Begitu pula kesakralan prosesi pemakaman akan tergerus dengan adanya moderenisasi. Prosesi pemakaman di Desa Trunyan hanya dipahami oleh tetua adat dan jero mangku (orang yang disucikan untuk memimpin upacara agama dalam Hindu).
Generasi belakangan tidak memahami apa makna dan bagaimana menjalankan prosesi pemakaman ini. Prosesi pemakaman cukup rumit. Dengan mobilitas yang begitu tinggi, generasi muda Desa Trunyan tidak mempunyai waktu untuk memahami prosesi pemakaman.
Kekhawatiran berikutnya adalah keberlangsungan ritual Barong Brutuk. Walaupun generasi muda berperan dalam upacara ritual Barong Brutuk tetapi generasi muda tidak memahami dengan baik apa makna ritual tersebut.
Pelaksanaan ritual yang dipimpin oleh pemuka adat tidak memberikan informasi apa makna dari ritual Barong Brutuk. Desa Adat tidak mempunyai program yang bertujuan untuk mentransfer nilai-nilai ritual kepada generasi muda. Hal ini tentu berakibat buruk bahkan tidak menutup kemungkinan pelaksanaan ritual esensinya akan berubah sekian tahun lagi.
Oleh karena itu, perlu diberikan etnopedagogi kepada generasi muda sejak dini melalui pembelajaran dengan mengintergrasikan dalam kurikulum sekolah. Etnopedagogi adalah pendekatan pendidikan yang menitikberatkan pada pengajaran nilai-nilai budaya lokal.
Dalam etnopedagogi, pendidikan tidak hanya menjadi sarana mentransfer ilmu, tetapi juga menjadi media untuk melestarikan dan menghidupkan kembali kearifan lokal yang hampir terlupakan. Hal ini relevan dalam konteks Desa Trunyan yang kaya akan tradisi dan kearifan lokal.
Pendekatan Etnopedagogi
Pendekatan etnopedagogi di Trunyan dapat membantu generasi muda memahami nilai-nilai yang terkandung dalam tradisi mereka, seperti penghormatan kepada leluhur, harmoni dengan alam, dan solidaritas komunitas.
Pemahaman nilai-nilai budaya dan kearifan lokal dapat tercapai apabila generasi muda masih setia terhadap BBDT. Pemahaman terhadap tradisi dan budaya dapat dilakukan dengan baik apabila generasi muda mempunyai sikap positif terhadap BBDT (bdk. Fairclough 1989 dan 1992).

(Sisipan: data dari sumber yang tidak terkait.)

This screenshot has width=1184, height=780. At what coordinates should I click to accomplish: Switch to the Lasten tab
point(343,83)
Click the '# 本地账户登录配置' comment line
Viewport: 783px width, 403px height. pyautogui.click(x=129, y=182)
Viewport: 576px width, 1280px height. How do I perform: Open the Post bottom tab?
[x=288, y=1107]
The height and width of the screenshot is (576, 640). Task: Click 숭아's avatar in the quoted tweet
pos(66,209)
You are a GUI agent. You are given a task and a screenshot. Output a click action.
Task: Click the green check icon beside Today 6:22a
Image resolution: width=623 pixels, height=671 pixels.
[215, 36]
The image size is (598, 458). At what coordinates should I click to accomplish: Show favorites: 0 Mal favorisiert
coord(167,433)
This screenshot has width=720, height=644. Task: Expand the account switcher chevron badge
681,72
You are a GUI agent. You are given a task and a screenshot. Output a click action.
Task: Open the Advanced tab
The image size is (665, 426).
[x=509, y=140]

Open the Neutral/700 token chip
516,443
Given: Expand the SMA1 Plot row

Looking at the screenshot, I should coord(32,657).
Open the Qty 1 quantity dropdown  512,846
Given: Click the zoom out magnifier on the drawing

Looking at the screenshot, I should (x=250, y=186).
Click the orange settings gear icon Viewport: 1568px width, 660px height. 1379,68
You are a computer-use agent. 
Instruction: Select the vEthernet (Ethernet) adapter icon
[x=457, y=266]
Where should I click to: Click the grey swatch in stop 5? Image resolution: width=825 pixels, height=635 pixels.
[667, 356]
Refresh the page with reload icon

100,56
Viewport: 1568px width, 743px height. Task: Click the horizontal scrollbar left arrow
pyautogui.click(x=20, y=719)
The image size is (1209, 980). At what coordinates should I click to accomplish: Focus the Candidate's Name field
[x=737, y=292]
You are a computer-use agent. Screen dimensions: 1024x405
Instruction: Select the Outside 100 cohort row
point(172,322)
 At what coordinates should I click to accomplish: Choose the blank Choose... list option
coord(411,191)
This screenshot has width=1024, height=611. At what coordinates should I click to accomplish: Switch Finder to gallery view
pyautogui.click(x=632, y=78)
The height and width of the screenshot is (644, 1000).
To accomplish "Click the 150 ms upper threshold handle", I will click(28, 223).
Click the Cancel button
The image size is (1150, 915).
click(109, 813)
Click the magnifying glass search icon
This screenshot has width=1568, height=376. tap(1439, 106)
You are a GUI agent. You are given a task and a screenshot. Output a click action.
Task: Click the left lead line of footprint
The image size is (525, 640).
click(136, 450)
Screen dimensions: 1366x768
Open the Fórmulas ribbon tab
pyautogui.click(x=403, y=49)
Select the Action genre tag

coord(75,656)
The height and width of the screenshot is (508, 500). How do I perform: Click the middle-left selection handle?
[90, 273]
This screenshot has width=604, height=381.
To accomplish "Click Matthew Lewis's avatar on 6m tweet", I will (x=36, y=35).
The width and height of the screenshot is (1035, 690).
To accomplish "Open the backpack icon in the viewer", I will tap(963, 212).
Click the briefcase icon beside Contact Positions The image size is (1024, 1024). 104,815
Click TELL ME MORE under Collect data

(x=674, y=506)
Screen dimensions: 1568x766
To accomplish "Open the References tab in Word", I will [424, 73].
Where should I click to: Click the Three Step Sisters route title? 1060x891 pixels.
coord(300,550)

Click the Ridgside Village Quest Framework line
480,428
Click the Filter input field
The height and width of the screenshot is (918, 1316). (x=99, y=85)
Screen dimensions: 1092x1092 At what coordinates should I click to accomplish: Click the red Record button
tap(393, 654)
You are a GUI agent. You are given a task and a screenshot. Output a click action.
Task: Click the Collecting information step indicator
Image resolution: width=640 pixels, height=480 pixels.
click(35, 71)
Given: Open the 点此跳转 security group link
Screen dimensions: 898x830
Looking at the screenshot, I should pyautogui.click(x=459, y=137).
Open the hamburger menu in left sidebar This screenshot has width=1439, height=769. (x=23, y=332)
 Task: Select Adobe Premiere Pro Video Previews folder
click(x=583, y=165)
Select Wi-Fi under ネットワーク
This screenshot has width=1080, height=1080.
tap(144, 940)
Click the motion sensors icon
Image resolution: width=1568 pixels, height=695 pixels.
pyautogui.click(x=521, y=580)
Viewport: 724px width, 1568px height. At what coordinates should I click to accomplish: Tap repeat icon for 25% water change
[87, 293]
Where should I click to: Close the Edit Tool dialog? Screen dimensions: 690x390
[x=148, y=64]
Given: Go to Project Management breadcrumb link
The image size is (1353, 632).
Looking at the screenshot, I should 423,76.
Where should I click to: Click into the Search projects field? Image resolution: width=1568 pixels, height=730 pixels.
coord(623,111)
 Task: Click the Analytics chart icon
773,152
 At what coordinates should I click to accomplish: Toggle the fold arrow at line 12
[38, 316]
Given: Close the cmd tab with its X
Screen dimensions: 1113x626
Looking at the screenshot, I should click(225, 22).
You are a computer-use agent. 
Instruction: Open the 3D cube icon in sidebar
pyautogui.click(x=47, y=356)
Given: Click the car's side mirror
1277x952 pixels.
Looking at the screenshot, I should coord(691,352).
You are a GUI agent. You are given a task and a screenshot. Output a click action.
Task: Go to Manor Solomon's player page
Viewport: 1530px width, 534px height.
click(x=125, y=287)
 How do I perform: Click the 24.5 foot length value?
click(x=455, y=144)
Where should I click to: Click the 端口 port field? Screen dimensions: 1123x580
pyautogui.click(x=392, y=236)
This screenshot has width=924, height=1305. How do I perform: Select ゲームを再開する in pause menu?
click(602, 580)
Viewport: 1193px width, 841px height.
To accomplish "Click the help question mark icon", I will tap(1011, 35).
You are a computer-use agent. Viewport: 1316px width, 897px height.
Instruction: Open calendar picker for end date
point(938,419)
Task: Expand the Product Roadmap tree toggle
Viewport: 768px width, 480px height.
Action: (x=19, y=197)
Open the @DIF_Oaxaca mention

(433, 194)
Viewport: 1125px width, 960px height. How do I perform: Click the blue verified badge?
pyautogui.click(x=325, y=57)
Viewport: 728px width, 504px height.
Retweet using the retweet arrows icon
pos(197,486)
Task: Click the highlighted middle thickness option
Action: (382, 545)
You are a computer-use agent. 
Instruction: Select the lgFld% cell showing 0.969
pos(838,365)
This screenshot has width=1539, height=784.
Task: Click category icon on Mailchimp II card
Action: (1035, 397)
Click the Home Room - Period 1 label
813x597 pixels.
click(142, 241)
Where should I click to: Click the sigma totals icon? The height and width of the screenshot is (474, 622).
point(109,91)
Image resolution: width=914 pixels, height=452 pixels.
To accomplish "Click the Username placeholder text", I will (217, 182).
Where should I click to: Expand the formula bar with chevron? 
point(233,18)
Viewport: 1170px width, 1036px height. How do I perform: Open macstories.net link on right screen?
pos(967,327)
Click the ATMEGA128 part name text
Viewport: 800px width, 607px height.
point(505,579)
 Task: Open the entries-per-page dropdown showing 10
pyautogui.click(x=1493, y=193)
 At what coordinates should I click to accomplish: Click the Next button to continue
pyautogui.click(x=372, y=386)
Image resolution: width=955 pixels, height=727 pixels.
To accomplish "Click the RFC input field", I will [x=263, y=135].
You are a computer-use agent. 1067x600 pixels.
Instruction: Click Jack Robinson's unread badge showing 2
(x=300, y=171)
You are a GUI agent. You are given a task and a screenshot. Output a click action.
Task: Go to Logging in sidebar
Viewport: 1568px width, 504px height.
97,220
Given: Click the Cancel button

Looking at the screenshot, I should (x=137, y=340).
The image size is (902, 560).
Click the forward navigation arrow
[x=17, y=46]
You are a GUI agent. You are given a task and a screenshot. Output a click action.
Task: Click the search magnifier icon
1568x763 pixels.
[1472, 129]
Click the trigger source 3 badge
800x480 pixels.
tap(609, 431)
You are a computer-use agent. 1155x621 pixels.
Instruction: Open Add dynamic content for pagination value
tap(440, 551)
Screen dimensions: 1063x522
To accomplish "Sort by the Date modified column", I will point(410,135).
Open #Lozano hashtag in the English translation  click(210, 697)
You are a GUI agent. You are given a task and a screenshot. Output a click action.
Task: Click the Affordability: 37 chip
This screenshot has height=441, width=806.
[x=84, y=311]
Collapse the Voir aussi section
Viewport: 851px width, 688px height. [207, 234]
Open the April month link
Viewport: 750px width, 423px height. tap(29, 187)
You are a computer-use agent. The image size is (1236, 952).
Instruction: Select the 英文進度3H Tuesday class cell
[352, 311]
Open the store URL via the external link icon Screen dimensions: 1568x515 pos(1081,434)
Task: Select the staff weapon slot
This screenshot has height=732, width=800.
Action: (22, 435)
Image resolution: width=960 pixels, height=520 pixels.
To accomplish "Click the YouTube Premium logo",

Tradisi pemakaman unik di Trunyan mencerminkan filosofi kehidupan yang menghargai siklus alam dan menjaga keseimbangan lingkungan. Jika nilai-nilai ini diajarkan melalui pendidikan formal generasi muda dapat lebih memahami makna tradisi mereka dan merasa bangga akan identitas budaya mereka.
Begitu dalam ritual tarian Barong Brutuk tentu banyak megandung nilai-nilai filosofi dan nilai pendidikan. Jika hal ini tidak ditransfer melalui pendidikan formal, semua tradisi dan budaya yang ada di Desa Terunyan lambat laun akan punah.
Agar etnopedagogi di Sekolah Dasar yang ada di Desa Trunyan dapat berjalan dengan baik—dengan tujuan melestarikan kearifan lokal Desa Trunyan—diperlukan strategi dalam mengimplementasikannya di sekolah dasar.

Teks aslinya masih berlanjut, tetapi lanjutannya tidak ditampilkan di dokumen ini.